# Dog Anti-bark Collar review anybody?



## Earthling (Apr 13, 2008)

My neighbor has a little chiahahua that barks pretty well non stop...well maybe not non stop but for say a good 4 to 7 hours per day...or the whole time their out. 
They want to get an antibark collar and Im wondering if any APS members have used one for their yappy pooch? If you did how did it go? Thoughts?
I was thinking the high pitch noise ones would be good.
The only negative I can see is that it goes off every time they bark. I feel a dog needs to vocalise occasionally with a good woof..or yap......which these collars dont allow...unless Im looking at the wrong ones. Enlighten me.

I also suggested a safe zone for the dog...which at the moment is the far back corner of their wardrobe... So a very small kennel with roof, sides, etc should assist the dog. I think its all fear based barking, so a hide should help and second call is the anti bark device. Their dicipline rating is about 2.5 out of 10..so thats where most of the problem lies.


----------



## mines bigger (Apr 13, 2008)

we have one of the electric ones... it works wonders, now when we put the anti-bark collar on she wont even bark even if the collar is turned off


----------



## alex_c (Apr 13, 2008)

ive used citronella ones in the past quite effective. their is models that operate with a remote control available in electric shock and citronella ones.


----------



## Jen (Apr 13, 2008)

The don't always deter the dog from barking, our dog just ignores the noise


----------



## arbok (Apr 13, 2008)

there pretty good, but quite expensive aswell.....
its all about getting the right one... if u want i can ask my mum what she would recomend (she owns a pet shop) but shes out at the moment.

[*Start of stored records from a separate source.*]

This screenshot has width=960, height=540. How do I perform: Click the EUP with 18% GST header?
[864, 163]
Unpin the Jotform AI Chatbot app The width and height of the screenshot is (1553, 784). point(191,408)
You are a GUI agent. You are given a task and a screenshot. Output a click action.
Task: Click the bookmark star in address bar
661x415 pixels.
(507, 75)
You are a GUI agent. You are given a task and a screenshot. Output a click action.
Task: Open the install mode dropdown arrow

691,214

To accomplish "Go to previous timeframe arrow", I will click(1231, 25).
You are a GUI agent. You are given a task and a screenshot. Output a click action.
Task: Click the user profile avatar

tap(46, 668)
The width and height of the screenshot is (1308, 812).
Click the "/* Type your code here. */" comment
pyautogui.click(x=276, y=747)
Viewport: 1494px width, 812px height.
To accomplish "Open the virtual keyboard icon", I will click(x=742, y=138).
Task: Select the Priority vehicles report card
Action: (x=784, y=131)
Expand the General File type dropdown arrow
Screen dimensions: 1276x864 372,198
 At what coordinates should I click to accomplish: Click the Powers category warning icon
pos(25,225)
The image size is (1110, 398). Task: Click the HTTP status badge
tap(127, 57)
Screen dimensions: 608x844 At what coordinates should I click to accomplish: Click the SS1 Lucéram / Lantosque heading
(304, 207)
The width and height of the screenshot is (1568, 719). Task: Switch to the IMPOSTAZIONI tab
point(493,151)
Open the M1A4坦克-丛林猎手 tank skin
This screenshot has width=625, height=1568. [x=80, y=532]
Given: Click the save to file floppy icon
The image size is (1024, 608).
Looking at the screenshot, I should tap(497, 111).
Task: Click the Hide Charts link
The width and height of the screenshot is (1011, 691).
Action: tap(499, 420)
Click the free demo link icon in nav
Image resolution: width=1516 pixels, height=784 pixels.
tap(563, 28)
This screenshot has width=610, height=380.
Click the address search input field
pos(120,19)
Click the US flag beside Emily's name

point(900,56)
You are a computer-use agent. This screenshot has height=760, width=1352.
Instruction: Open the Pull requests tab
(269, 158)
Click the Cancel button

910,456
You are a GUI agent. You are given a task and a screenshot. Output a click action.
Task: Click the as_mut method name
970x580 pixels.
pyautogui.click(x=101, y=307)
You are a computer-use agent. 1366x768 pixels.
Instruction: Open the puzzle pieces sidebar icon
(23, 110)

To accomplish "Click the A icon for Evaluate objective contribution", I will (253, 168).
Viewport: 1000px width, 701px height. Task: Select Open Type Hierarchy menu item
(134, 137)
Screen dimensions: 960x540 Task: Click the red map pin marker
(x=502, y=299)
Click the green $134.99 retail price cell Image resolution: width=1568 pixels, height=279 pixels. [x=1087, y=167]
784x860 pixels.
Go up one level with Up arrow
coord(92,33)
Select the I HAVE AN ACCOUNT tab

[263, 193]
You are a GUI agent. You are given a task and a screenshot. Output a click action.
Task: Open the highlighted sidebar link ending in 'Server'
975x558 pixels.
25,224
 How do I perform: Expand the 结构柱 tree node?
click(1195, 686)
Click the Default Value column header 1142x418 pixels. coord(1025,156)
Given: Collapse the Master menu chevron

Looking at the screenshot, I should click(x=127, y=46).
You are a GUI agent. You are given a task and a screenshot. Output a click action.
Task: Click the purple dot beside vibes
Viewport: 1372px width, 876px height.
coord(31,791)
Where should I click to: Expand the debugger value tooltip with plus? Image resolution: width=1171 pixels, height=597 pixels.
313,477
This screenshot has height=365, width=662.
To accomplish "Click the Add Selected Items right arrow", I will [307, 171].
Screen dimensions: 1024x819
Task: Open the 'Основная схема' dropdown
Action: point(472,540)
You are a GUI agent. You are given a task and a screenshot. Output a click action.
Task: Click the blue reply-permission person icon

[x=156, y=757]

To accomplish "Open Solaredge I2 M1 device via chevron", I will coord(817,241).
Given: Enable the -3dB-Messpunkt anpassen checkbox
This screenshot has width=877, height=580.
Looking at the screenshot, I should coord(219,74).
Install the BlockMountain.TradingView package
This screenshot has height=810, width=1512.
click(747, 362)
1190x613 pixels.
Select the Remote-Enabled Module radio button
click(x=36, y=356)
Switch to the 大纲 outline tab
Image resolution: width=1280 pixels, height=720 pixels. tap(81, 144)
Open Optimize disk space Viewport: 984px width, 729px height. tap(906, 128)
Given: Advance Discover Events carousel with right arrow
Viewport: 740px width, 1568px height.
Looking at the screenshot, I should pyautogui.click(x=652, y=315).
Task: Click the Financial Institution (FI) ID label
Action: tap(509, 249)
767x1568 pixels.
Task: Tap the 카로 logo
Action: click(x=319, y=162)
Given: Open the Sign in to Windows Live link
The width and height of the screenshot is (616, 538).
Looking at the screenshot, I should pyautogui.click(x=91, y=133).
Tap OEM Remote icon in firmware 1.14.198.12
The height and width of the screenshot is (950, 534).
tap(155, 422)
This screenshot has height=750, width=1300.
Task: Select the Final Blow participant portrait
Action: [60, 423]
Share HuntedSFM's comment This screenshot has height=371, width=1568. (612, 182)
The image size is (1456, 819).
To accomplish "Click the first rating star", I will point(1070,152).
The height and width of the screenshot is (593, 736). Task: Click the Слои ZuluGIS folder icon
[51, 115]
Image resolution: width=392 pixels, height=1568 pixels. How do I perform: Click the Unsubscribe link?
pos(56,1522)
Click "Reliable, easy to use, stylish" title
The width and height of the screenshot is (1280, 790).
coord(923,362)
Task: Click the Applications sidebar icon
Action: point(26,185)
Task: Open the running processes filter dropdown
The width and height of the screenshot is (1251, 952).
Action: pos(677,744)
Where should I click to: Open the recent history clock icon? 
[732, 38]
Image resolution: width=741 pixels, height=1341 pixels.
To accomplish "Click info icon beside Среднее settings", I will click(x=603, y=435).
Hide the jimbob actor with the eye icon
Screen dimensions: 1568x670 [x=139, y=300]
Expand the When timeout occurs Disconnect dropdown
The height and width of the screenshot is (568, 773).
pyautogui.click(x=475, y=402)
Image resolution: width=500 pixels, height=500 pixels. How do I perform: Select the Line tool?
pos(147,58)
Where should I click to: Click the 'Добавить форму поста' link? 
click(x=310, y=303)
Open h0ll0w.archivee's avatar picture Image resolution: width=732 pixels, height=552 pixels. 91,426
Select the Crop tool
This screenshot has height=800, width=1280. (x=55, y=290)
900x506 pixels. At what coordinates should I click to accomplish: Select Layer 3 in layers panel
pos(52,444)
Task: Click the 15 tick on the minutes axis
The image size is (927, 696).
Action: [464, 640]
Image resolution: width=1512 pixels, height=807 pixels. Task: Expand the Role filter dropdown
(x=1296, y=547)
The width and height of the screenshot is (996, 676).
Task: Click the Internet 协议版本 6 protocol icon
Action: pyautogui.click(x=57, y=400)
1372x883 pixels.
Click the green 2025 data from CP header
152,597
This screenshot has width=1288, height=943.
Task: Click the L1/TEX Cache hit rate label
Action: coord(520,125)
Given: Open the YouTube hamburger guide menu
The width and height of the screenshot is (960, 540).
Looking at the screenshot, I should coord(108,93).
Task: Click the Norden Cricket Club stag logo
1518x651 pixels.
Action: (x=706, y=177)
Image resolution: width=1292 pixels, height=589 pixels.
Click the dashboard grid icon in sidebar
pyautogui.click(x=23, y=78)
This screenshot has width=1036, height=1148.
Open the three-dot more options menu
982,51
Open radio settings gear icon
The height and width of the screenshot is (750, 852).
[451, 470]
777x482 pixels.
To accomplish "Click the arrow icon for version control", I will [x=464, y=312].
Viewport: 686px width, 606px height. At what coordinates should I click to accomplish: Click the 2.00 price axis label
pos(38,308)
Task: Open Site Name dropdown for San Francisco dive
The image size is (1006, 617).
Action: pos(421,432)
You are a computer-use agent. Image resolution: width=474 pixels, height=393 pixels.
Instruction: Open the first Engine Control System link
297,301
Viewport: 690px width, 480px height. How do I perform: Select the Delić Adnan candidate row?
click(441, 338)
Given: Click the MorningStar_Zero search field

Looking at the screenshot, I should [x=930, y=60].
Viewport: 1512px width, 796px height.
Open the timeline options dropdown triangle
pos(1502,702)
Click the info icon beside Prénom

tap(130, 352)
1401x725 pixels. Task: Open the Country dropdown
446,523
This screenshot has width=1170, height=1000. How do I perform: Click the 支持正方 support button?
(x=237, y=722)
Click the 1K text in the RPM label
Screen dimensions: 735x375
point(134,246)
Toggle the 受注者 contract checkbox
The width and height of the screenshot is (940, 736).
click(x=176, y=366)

if they dont wanna spend the money they can do what i did which was, everytime the dog barked we would spray him with a bottle of vinegar/water mix, it has to be directly after they bark though so they know what there doing wrong...

edit: the noise ones arent that great, get the spray ones.
we also hads an electric remote one once... but we'd always loose the dam remote or not have it handy when he barked... lol


----------



## wood_nymph (Apr 13, 2008)

from he people i see that but them from us, both the ones that get the citronella spray and the vibrating or noise emmitting type it works long term for about 6 out of 10 dogs. my farthers in laws dog for example worked out the canister of his spray collar runs out eventually as much as he hated the spray he would bark untill it ran out so he would go through the canister in one day.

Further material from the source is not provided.